Solution conductance, conductivity and molar conductivity are measured by small AC voltage of sufficient frequency, typically $$\pu{1 kHz}$$. In such a scenario, most of effects involved in electrolysis do not manifest.

In context of DC electrolysis:

• The resulting effective resistance or conductance of the electrolytic cell, formally fitting the Ohm law, depends on many factors.
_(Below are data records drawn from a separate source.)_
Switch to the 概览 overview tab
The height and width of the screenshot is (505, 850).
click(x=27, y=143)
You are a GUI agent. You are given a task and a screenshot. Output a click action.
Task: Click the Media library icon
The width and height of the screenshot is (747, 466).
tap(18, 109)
The solution conductance or conductivity is just one of them.
• Each electrode has for the given cell its voltammetric characteristic $$I=f(E)$$, which in large extent resembles a shape of a series of smoothed steps (one or several, often overlapping).
• This characteristics dynamically changes under the current load and with change of composition of solution or electrode.
• When an external voltage is applied, each of the electrodes establishes a momentary potential (being referred to SHE), where:
• The electrode potential difference is equal to the external voltage.
• The absolute value of currents passing the electrode are equal.

The external voltage is equal to the sum of potential differences

$$U_\text{ext}=U_\text{electrodes} + U_\text{charge transfer} \\ + U_\text{local electrode concentration gradient} + U_\text{electromigration}$$

The particular terms are complicated, not exactly modelled functions of current and time.
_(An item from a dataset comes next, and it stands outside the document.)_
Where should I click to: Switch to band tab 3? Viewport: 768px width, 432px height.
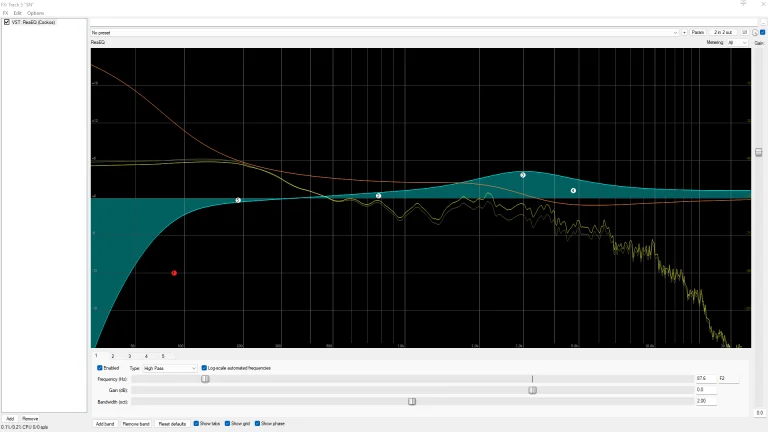pyautogui.click(x=129, y=356)
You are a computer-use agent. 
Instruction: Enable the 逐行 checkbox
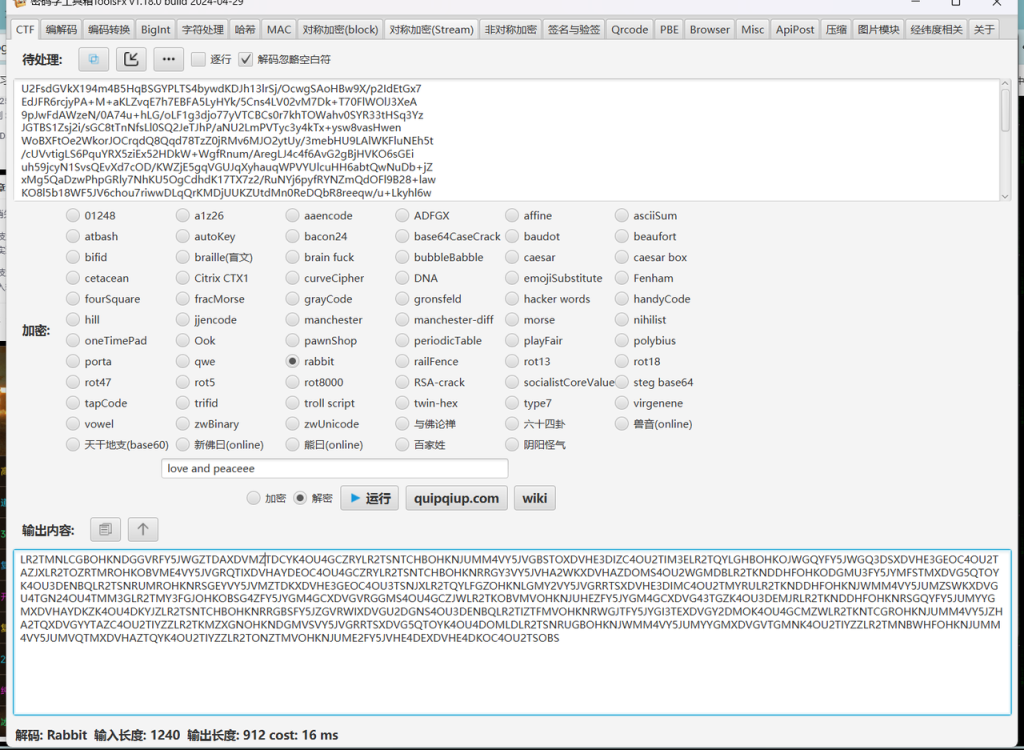pos(198,60)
As a huge simplification with limited accuracy, there is the approximate proportionality

$$I \propto (U - U_0) \cdot c,$$

where

• $$U_0$$ is the voltage threshold when the current starts passing the cell.
• $$c$$ is the concentration of limiting electroactive component, depending on the scenario.
• The proportionality constant is the subject of dynamic changes or drifts, and the proportionality is just approximation.

If you want to control the charge passed the electrolytic cell, do not use the power source of constant voltage, but of constant current, with the max voltage limitation. Such sources are less common, but could be bought or assembled by skilled persons.

They internally keep constant voltage difference on a small serial internal resistor, effectively keeping the passing current constant.

They can be formally modelled as power sources of a huge voltage with a huge internal resistance. They, within limits, keep on the attached circuit such a voltage that is needed to keep the chosen current.